Trimetazidine (1-[2,3,4-trimethoxibenzyl]-piperazine, TMZ) is a widely used add-on therapy for the symptomatic treatment of stable coronary heart disease3–5. In addition to some rare side effects associated with TMZ treatment, including nausea, vomiting, epigastric pain, headache, liver dysfunction, thrombocytopenia, and agranulocytosis6,7; ample evidence exists for adverse effects of the drug on motor function. TMZ can induce reversible parkinsonism, tremor, and orofacial dyskinesia5,7–13; and aggravate symptoms of existing movement disorders including PD5,7. These effects of the drug might result from its piperazine core10, which can also be found in prochlorperazine and fluphenazine, antipsychotics reported to induce parkinsonism and worsen PD1,14. Drugs owning a piperazine core can process strong postsynaptic inhibition of dopamine receptors, including dopamine D2 receptors10, which are present in many brain structures such as the striatum having a substantial role in regulation of movements. The potential antipsychotic-like effect of TMZ described in a rodent model may also support the hypothesis that TMZ can cross the blood-brain barrier and interact with dopamine receptors in the central nervous system15.

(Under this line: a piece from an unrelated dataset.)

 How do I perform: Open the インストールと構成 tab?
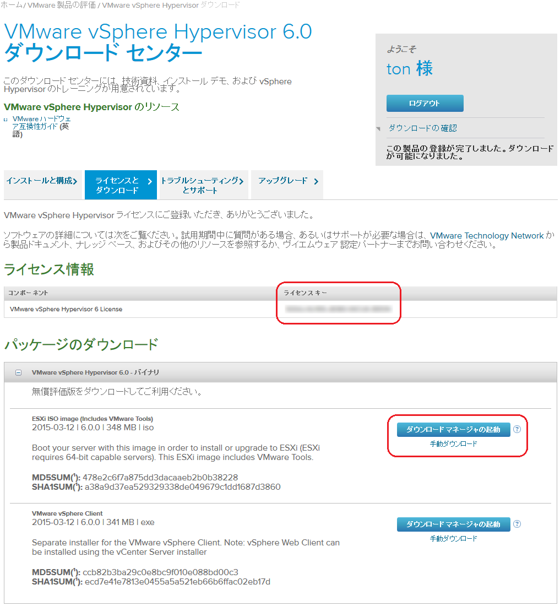tap(42, 181)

Based on available findings, the European Medicines Agency (EMA) made a recommendation for the more careful use of TMZ in certain groups of patients and against the application of the drug for the treatment of patients with PD in 201216. However, some recent data show that this recommendation is not followed strictly enough since a not negligible part of TMZ users is still patients with movement disorders diagnosed prior to the prescription of the drug13.
Although motor symptoms of reversible TMZ-induced parkinsonism have been considered to be mild by previous descriptions5,7,9,11, they can have a serious impact on the health-related quality of life (HRQoL)5. However, parkinsonism induced or aggravated by TMZ treatment is also characterized by a sustained complete symptomatic remission or improvement after the discontinuation of the drug;5,8,9,11 therefore, withdrawal of TMZ may theoretically improve the HRQoL of patients both with reversible parkinsonism and PD aggravated by the drug.

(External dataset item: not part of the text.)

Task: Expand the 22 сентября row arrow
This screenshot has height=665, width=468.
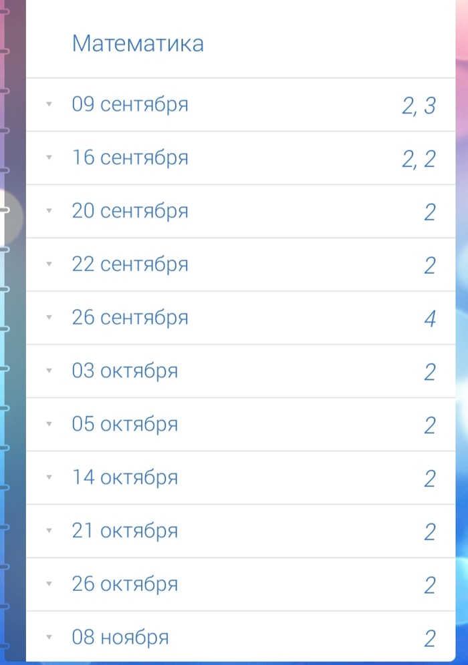Action: (49, 264)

This single-center, prospective, longitudinal study aimed to objectively evaluate the impact of TMZ treatment on the severity of Parkinsonian symptoms and the HRQoL of subjects with PD. We tried to explore the effects of discontinuation of TMZ.
Materials and Methods
Study population and protocol
All study-related procedures were approved by the Regional and Institutional Ethical Committee (3617.316-24987/KK41) and performed in accordance with the Declaration of Helsinki.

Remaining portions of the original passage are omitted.